One of President Obama's favorite causes is universal pre-K school that is free (except to taxpayers), which he touts as a cure to inequality.

Indeed, pre-K is dear to the hearts of progressives such as Mayor Bill de Blasio and even Our Kids author Robert Putnam.

That we've in effect had free, pre-K for many years in the former of the Head Start program and that its results have been shown to be at best ephemeral does not dampen their enthusiasm.

Now, the Manhattan Institute's Kay Hymowitz has happened upon evidence that another famous pre-K experiment didn't work.  She "stumbled on" a study of graduates of the Perry Preschool experiment, always cited by advocates of government-paid pre-K, forty  years on.

The Perry Preschool was an experimental program for 123 poor African-American kids in Michigan between the years of 1962 and 1967. The children were three and four years old, who were randomly separated into two groups. One group spent two and a half hours a day with teachers who a bachelor's degree or more and used a special curriculum. Parents were involved through counseling and frequent visits to the school. The second group were pretty much left alone.

The research indicates that Perry graduates of the group that received special treatment did indeed benefit. Eighty-eight percent of the female children in this group went on the get a high school diploma, compared with  46 percent of those in the other group. These girls were less likely to become pregnant.

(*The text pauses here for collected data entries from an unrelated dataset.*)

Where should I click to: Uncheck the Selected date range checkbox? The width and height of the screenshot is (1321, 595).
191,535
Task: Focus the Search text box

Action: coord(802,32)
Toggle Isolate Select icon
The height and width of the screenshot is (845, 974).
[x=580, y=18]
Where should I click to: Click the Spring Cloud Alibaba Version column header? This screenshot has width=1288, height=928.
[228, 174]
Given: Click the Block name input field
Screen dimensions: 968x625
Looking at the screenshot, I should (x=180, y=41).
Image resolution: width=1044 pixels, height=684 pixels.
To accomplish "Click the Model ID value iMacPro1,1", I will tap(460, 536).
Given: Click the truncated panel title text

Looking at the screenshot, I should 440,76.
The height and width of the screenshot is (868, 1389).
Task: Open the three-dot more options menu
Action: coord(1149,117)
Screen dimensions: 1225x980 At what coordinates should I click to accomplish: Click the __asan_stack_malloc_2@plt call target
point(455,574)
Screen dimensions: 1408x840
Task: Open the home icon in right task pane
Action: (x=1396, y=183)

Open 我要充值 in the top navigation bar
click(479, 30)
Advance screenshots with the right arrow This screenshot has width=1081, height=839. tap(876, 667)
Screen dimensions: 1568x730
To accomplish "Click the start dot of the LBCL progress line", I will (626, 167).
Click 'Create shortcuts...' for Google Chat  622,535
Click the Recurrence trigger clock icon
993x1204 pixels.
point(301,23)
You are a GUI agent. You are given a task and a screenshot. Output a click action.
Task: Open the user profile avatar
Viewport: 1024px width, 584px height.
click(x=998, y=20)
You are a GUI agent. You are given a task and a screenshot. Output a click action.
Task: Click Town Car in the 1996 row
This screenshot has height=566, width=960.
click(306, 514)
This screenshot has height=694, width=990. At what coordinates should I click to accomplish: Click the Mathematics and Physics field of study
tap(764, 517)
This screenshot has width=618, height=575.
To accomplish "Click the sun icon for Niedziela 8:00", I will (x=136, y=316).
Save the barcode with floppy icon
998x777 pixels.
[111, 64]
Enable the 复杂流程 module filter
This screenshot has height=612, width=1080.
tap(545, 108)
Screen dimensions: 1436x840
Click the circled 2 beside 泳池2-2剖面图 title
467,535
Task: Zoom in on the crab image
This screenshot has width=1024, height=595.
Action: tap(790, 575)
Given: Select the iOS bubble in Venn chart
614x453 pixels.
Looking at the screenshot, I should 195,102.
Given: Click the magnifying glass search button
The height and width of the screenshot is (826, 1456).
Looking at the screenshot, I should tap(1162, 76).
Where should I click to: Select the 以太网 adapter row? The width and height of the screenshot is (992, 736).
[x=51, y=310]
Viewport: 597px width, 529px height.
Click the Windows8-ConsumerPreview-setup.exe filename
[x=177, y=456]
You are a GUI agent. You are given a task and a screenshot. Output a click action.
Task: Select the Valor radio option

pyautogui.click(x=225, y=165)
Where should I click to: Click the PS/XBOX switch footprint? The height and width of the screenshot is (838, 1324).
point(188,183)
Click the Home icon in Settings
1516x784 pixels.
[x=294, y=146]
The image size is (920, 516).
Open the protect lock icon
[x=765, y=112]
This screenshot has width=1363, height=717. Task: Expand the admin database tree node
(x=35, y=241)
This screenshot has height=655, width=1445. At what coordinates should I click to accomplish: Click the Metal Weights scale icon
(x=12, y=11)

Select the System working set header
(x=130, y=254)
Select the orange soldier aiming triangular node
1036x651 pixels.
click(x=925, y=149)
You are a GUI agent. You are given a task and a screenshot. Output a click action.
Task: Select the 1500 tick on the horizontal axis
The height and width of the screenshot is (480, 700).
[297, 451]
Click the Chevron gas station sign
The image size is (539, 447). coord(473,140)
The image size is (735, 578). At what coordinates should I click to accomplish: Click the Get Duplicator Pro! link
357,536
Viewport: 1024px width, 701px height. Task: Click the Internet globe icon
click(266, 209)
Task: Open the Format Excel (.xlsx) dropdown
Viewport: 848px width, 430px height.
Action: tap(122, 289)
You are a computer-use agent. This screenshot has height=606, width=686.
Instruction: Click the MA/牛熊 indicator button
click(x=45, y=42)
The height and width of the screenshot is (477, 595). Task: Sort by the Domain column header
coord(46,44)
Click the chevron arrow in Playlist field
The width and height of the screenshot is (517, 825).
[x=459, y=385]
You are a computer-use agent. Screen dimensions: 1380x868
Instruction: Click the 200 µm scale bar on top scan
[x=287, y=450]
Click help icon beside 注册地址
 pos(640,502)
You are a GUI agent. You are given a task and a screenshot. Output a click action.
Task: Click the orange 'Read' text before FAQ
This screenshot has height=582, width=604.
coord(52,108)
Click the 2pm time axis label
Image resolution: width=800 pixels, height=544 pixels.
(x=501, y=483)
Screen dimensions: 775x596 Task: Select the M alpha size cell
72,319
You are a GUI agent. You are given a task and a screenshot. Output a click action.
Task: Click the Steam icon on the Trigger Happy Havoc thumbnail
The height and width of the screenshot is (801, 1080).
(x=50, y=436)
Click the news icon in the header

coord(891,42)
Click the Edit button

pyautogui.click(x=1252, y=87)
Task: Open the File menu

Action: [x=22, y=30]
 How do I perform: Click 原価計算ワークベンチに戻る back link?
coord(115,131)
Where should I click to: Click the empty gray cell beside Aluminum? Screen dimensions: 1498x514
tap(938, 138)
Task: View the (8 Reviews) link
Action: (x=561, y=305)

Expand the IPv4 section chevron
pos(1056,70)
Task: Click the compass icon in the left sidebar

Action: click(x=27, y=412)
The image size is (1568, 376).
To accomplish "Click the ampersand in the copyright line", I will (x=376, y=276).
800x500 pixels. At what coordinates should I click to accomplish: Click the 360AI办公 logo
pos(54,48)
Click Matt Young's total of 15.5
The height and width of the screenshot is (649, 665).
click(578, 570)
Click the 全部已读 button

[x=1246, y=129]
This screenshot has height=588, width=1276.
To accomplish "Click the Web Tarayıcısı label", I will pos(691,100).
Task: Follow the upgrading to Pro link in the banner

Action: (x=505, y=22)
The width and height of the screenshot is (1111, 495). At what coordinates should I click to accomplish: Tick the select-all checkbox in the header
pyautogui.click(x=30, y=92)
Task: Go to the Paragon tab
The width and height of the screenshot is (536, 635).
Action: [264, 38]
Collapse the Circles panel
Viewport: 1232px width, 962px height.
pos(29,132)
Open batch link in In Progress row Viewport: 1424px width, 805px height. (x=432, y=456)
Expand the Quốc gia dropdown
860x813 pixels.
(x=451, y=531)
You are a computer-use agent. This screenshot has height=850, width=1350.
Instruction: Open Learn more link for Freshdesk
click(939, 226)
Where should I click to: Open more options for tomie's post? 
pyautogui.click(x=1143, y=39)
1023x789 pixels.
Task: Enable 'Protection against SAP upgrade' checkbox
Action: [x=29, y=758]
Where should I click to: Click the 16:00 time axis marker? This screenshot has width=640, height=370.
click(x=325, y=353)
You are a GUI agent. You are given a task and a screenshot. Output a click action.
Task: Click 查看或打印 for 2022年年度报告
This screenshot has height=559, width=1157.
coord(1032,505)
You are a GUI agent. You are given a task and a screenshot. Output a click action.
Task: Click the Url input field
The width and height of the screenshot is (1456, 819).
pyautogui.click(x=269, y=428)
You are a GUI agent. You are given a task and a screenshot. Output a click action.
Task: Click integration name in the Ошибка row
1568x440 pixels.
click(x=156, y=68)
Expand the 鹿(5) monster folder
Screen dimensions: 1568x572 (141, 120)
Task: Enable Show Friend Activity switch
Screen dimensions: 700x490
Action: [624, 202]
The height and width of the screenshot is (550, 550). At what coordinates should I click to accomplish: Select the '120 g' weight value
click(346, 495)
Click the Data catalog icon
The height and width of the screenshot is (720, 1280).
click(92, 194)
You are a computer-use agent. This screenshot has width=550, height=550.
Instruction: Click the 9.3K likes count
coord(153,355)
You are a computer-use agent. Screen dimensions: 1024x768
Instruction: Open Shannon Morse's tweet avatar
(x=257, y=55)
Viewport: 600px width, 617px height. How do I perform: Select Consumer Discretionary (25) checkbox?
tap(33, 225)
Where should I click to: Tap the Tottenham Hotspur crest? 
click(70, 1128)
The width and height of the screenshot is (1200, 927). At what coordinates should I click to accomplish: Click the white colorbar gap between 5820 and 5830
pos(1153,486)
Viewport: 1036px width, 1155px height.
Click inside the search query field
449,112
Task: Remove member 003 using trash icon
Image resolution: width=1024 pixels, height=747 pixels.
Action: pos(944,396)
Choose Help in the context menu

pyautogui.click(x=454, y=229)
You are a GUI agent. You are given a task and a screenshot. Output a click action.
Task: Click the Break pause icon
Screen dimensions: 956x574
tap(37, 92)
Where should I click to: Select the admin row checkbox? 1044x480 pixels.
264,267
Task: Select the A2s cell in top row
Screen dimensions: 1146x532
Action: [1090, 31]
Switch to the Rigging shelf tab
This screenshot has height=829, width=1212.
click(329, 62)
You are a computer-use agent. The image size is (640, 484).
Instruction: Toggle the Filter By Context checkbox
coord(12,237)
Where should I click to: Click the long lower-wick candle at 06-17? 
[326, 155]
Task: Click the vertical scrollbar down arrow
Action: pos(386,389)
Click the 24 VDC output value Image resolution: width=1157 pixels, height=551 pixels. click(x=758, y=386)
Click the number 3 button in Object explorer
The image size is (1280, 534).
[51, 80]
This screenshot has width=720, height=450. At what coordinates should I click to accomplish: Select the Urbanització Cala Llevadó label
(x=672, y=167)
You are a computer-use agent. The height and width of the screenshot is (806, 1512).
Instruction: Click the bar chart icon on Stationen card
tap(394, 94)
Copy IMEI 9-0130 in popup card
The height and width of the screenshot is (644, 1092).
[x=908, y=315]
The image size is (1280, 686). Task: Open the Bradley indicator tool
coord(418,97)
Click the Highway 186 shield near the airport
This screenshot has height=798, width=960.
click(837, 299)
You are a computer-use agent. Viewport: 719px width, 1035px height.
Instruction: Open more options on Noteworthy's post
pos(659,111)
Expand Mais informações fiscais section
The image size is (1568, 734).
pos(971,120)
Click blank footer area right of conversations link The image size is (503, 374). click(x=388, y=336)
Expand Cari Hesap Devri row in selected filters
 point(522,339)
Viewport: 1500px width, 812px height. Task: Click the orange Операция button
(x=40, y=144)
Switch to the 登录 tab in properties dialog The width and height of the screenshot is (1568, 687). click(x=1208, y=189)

The Perry boys also showed benefits, though not as dramatic. Fifty-four percent obtained high school diplomas, compared with forth-three percent of those in the group not exposed to special treatment. They also committed fewer crimes, another big benefit.

So what's not to like?

Hymowitz looked very carefully at the celebrated results and found that as the Perry kids grew up, the benefits were there but not as significant as one might think from the hoopla:

But—and you will almost never see this caveat in the thousands of celebratory references to the program—the best that can be said about the Perry kids is that they wound up less poor than their untreated peers. At age 40, those in the treatment group had median annual earnings (including benefits) of $20,800 (in 2000 dollars), versus $15,300 for the untreated. That’s a substantial difference but not enough to take the Perry grads out of the ranks of the “near-poor,” as conventionally defined. (The poverty threshold for a family of four in 2000 was $17,603; “near-poverty” is defined as between 100 percent and 125 percent of the poverty line.)

Nor is that the only reason to temper Perry-based hopes. The nontreatment-group women, who were more likely to become teen mothers, had higher rates of welfare dependency before age 26. But there were no significant differences in the overall nonmarital birthrates between the two groups—and by 40, female Perry grads, who tended to become mothers in their later twenties, surpassed their nontreatment peers in welfare dependency and nonmarital childbearing. Half of treatment-group women were on the dole at some point between ages 26 and 40, compared with only 41 percent of the untreated.

They also clocked far more time on welfare—an average of 59 months—compared with 24 months for nontreatment females. More disappointing still were the findings related to children of the Perry participants. As the report puts it: “The two oldest children raised by program-group members did not differ significantly from the two oldest children raised by no-program group members in education, employment, arrests, or welfare status.” In the debate over economic and cultural causes for poverty, the economic camp argues that if poor parents had higher earnings and savings, less material hardship, more residential stability, and less parental incarceration, their children would be more successful. The Perry data fail to support that theory.

As Hymowitz notes, this doesn't mean that the Perry experiment achieved nothing. In fact, if it could be replicated on a large scale and in a different workplace and cultural environment, it might even help reduce crime and the sum total of human suffering–marginally.

What it would not do, Hymowitz argues, is have a significant effect on inequality.